April is Autism Awareness Month and in recognition, we bring you some pointers on how to better control and cope with auditory sensitivities in individuals on the autistic spectrum.

• When control over sound is possible, be sure to not play more than one sound at a time. In many autistics who have an over-sensitivity to sound, dual sounds can often cause painful headaches, rise anxiety, and can lead to a meltdown.
• Limit exposure to places that are packed full of people and sounds, since people on the autism spectrum have difficulty due to their inability to only focus on one or a few things. Autistic individuals often have the ability to hear everything and pay attention to everything at once and this can quickly overstimulate them. When this can’t be avoided, be sure to find a quiet place in order to give some relief.
• When working or studying, keep the noise level down and limit the number of sounds. Since many autistics can hear everything going on simultaneously, it becomes impossible to concentrate or pay attention to just one task. This can quickly drain the individual and can cause their anxiety level to escalate.
• When out in public make sure to have a pair of earplugs or noise canceling headphones. While some may disagree with this practice, for those who are hypersensitive it can help provide relief and instant comfort. When sounds become too overstimulating, blocking out everything can help limit any painful symptoms and help prevent an autistic person from having a panic attack.
• Bring along a distraction in order to help prevent pain and overstimulation when out in public or when in a noisy environment. A favorite toy, book, sketch pad or electronic device will give them some comfort and help them auto distract from everything else around them. Just be sure to bring something that they love and cherish to help distract them from offending noise.
• Take note of what sets him or her off, as there are several different types of noise sensitivity in hyper and hyposensitive individuals. Those who are hyposensitive can have what is called a recruitment sensitivity, which is when certain decibel level of sound makes the individual experience a sharp increase in sound perception that can be painful and shocking. While others who are hypersensitive might hear certain frequencies louder than a normal person, or they may suffer from an unusual fear of sound. In addition, emotional reactions to sound can also occur, and this can be triggered from the sounds of eating or breathing. Once you know what sounds set them off, you will be better prepared to limit their exposure.
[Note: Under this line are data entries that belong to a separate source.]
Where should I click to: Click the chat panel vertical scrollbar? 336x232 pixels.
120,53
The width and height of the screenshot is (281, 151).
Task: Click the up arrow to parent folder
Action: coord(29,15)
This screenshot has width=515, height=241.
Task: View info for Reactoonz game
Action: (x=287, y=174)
• Knowing what sets him or her off will also aid in helping them become desensitized to that sound. Use small steps to help show them that these sounds are OK, don’t just push them into sudden exposure. If an autistic person has problems with hearing sirens it would be best to start off by showing them pictures of emergency vehicles, and then working up from there. By being gradual they will eventually learn that the sound is just a part of everyday life, which will help limit any anxiety driven panic attacks.

It is important to know that individuals who fall within the autism spectrum are all unique, and no two are alike. Just like a snowflake, each person who has autism is unique in their behavior, in the presentation of their symptoms, development, and in cognitive function. This means that with each person what works and doesn’t work will differ, so you need to find out what works for that particular individual.